* Excerpt to read *
The workflow for a metagenomics is fairly straightforward and is easily implemented in molecular biology laboratories. Several studies have been published recently that outline well many of the steps required when undertaking a microbiome study (19–23). A brief overview of the key steps for a metagenomics experiment is given here and is outlined in Figure 1.

FIGURE 1

Figure 1. Overview of a metagenomics experiment from sample preparation to analysis. There are a number of key steps in a metagenomics experiment that require attention as they will influence the final results. Considerations on DNA extraction method and contamination issues are very important at the sample preparation stage. At the sequencing stage, the main consideration is read depth and pilot experiments are recommended for this. Analysis can be quite complex and will vary depending on the research or clinical question. Essentially, following quality control, analysis can be done at the contig level, i.e. following metagenome assembly, or directly at the read level.

2.1. DNA Extraction

The first step in a metagenomics experiment is the same as any other culture-independent method and that is to extract the DNA from the sample. Unfortunately, sample extraction gets little attention relative to other aspects of the workflow, yet can have a significant impact on outcome. A recent evaluation of extraction protocols from two major microbiome initiatives, the Human Microbiome Project (HMP) and metaHIT, revealed differences in the distribution of bacterial taxa as well as differences in gene composition based on which protocol the fecal samples were extracted with (24). Such differences are thought to arise in part from differential lysis due to cell wall composition (24) and will likely be even more pronounced for analysis that wish to evaluate a multi-kingdom microbiota that would include fungi. Therefore choice of extraction protocol is an important first step and will influence downstream results. Preliminary or pilot studies may choose to include a few different protocols to evaluate. For clinical applications, rigorous and systematic evaluation of different protocols for different tissues will no doubt be a key component of implementing a metagenomics workflow.

* Data section *
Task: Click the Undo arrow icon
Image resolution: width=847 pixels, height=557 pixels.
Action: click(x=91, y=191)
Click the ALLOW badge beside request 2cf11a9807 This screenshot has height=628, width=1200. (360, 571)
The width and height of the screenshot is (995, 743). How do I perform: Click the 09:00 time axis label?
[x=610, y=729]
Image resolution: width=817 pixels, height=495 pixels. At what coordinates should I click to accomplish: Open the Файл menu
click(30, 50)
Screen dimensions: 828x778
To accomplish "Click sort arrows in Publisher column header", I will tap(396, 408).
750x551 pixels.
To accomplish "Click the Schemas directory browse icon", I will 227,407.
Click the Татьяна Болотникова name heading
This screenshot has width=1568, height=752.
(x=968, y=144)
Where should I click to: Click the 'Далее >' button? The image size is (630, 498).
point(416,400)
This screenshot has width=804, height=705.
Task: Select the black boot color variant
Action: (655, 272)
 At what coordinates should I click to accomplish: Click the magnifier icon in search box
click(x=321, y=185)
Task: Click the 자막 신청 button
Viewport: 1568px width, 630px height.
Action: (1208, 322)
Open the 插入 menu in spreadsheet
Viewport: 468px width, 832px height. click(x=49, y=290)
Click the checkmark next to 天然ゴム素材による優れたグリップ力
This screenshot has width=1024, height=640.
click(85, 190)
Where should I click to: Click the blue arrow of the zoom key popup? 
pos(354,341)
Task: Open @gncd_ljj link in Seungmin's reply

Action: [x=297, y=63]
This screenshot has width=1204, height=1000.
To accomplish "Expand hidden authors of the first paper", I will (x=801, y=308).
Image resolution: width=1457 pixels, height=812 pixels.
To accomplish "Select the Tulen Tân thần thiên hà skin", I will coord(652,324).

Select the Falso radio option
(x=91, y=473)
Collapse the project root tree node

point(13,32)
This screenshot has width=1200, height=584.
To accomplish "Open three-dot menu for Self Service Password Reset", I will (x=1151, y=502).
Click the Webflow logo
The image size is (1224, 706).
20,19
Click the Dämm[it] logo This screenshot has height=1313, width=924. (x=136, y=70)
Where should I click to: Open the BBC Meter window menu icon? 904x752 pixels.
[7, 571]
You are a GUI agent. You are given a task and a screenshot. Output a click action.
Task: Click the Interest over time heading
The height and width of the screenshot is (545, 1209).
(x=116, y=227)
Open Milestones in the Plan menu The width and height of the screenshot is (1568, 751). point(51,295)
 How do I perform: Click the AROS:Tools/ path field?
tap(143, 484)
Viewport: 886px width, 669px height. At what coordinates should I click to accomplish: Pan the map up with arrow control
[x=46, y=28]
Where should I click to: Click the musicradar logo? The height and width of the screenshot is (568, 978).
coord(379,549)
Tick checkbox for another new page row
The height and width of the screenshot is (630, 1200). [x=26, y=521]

* What you need to do *
**a.** In the metagenomics excerpt, what is the main consideration at the sequencing stage?
**b.** Copy, word for word, the part of the metagenomics excerpt from "The workflow for" to "in Figure 1.".

* Exercise responses *
**a.** Read depth is the main consideration at the sequencing stage.

**b.**
The workflow for a metagenomics is fairly straightforward and is easily implemented in molecular biology laboratories. Several studies have been published recently that outline well many of the steps required when undertaking a microbiome study (19–23). A brief overview of the key steps for a metagenomics experiment is given here and is outlined in Figure 1.